L'UE travaille actuellement sur la mise au point de cette liste qui devrait comprendre une vingtaine de personnes interdites de séjour en Europe et dont les avoirs seront gelés pour avoir participé à la fraude électorale de la présidentielle du 9 août ou à la répression de l'opposition.

Les ministres des Affaires étrangères de l'Union réunis à Berlin doivent donner leur accord de principe à cette liste avant qu'elle ne soit ensuite officiellement approuvée mais des divisions sont apparues vendredi sur la nécessité d'y inclure ou non le président bélarusse.

"Je pense qu'il doit figurer sur la liste", a déclaré à la presse le ministre lituanien des Affaires étranges Linas Linkevicius, dont le pays accueille la figure de proue de l'opposition bélarusse, Svetlana Tikhanovskaïa.

Il a estimé que l'Europe devait "accélérer" sa réponse à la crise au Bélarus où la situation est "sans précédent. Intolérable".

Son homologue tchèque Tomas Petricek a soutenu des sanctions contre Loukachenko mais estimé qu'une telle mesure devrait intervenir plus tard "si nous voyons que la situation n'évolue pas de façon positive".

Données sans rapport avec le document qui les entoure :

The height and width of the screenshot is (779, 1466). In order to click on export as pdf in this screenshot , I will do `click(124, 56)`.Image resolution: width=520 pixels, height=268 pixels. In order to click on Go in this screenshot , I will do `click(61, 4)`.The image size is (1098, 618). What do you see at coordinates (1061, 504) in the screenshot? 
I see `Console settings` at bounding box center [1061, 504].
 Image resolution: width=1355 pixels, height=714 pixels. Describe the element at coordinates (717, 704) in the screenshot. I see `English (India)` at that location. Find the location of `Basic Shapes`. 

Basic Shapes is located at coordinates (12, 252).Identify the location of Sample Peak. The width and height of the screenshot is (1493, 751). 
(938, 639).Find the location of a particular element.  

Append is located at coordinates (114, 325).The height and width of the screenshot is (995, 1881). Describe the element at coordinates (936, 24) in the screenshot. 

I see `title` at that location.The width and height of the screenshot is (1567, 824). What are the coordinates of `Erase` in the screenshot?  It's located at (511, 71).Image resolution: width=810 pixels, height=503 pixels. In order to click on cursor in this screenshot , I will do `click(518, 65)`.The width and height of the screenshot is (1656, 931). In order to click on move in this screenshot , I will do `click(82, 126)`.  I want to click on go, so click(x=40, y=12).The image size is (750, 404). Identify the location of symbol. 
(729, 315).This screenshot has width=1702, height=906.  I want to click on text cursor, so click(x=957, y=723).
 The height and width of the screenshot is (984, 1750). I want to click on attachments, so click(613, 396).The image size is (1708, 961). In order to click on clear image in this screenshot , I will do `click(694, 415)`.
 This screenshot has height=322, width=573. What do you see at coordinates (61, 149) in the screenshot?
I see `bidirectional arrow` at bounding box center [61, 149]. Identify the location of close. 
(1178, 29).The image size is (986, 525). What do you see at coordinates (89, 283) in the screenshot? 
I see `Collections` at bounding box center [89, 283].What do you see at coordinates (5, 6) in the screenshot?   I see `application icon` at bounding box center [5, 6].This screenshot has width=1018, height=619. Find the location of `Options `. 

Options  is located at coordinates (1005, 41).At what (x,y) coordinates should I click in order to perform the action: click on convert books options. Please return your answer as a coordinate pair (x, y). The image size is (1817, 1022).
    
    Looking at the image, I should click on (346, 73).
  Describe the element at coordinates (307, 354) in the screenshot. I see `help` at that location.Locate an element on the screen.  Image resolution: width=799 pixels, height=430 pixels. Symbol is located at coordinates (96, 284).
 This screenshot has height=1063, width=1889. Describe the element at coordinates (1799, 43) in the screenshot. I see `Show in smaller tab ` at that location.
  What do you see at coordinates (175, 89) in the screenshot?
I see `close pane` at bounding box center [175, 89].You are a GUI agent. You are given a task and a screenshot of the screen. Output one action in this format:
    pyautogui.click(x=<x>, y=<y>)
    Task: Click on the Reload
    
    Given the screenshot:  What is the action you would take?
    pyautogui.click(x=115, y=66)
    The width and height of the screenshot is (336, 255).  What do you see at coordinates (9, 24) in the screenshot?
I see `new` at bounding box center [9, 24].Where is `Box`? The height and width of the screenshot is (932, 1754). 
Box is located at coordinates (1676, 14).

Il a précisé que les ministres avaient demandé au chef de la diplomatie européenne Josep Borrell que la liste soit prête pour leur prochaine réunion le 24 septembre.

Le ministre luxembourgeois Jean Asselborn a plaidé la prudence, estimant que sanctionner Loukachenko pourrait entraver les efforts de l'OSCE qui a proposé une médiation pour résoudre la crise au Bélarus.

"Nous ne devons pas oublier qu'en plus de l'UE il y a l'OSCE" qui veut lancer un dialogue au Bélarus, a-t-il dit.

Le régime de Loukachenko est confronté depuis trois semaines à une vague de protestation d'une ampleur inédite.

Le président russe Vladimir Poutine s'est dit prêt jeudi à déployer des forces chez le voisin bélarusse si la contestation post-électorale devait y dégénérer, tout en appelant les parties à un règlement négocié.